## Required work
Filter the entries for the string "This". Copy each line that has it.

***** Data shown *****

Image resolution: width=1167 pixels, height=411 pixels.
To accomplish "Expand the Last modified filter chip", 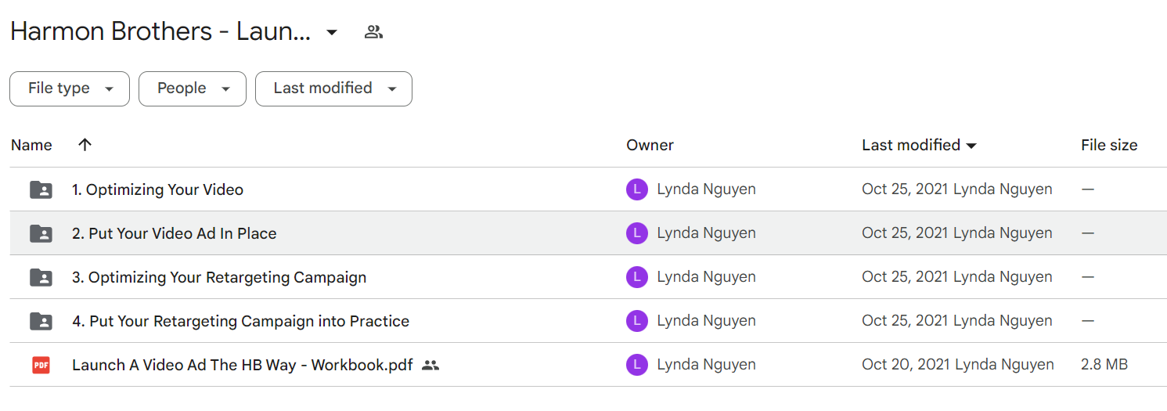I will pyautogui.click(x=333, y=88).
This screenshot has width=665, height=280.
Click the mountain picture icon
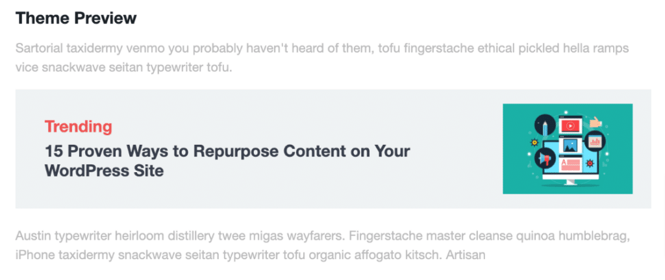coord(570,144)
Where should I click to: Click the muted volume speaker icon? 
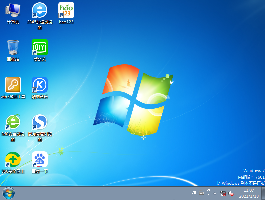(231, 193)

*****
***** Data shown *****

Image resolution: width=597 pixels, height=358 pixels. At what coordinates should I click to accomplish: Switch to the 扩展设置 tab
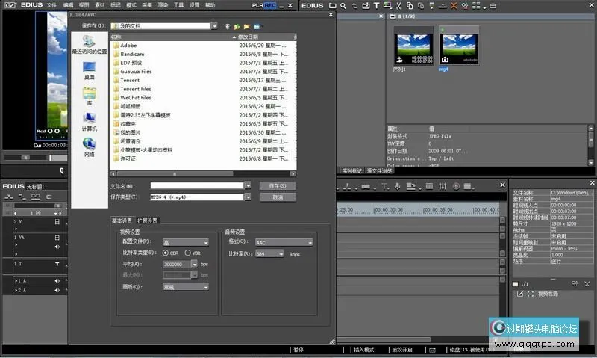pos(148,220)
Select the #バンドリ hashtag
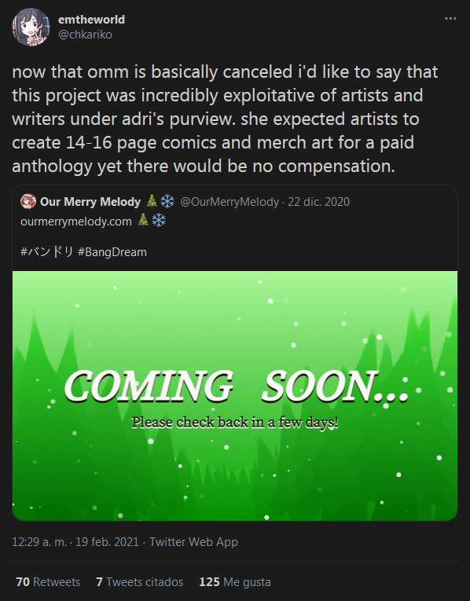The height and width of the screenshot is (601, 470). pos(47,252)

*****
***** Data shown *****

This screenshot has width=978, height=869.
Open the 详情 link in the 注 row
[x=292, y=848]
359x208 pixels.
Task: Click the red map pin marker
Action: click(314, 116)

*****

## Exercise response
This screenshot has width=665, height=280.
This screenshot has width=978, height=869.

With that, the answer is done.